[Exercise requirements]
From the records below, work out how many lines contain "each". Reply with that number alone.

[Exercise materials]
☆ ☆ ☆ ☆ ☆ ☆ ☆
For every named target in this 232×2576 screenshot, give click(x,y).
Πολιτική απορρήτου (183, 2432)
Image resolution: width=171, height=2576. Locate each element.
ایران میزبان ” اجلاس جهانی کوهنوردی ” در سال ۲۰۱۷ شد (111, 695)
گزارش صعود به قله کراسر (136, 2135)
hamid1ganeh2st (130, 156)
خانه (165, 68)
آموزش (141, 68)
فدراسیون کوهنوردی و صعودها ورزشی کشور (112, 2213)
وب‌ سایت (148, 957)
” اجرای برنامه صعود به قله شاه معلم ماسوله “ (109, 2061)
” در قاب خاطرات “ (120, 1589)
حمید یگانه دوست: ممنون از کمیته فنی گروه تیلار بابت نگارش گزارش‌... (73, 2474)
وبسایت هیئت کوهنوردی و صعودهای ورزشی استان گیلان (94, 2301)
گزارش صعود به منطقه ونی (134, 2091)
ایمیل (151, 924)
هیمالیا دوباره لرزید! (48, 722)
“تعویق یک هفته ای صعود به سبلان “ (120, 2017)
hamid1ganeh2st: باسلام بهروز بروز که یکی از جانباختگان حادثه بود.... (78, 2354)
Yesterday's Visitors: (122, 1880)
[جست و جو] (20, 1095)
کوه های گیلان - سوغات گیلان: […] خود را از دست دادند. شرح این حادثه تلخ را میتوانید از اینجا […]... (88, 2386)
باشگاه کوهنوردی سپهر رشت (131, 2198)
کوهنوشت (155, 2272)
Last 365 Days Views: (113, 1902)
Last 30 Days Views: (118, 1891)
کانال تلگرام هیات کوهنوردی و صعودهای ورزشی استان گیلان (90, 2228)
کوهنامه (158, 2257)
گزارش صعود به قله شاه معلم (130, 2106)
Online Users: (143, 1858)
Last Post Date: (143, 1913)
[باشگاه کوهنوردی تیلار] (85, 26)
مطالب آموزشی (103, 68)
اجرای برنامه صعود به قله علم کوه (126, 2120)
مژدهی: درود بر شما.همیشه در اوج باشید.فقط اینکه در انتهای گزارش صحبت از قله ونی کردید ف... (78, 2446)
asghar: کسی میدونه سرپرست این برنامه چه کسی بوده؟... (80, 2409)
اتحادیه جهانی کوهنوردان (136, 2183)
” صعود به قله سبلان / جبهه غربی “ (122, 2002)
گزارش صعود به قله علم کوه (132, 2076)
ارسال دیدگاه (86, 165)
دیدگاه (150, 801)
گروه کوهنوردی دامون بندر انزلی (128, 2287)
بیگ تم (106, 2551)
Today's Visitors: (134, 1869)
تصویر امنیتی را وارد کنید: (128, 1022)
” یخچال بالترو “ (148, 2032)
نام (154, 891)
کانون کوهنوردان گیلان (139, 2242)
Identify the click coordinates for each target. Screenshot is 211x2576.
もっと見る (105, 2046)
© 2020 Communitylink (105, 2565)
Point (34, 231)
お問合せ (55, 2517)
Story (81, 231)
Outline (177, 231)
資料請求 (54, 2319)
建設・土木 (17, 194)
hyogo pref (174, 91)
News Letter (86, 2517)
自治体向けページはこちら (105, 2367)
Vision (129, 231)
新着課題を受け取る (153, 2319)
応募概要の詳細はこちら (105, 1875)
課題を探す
☆ ☆ ☆ ☆ ☆ ☆ ☆
[Answer to the exercise]
2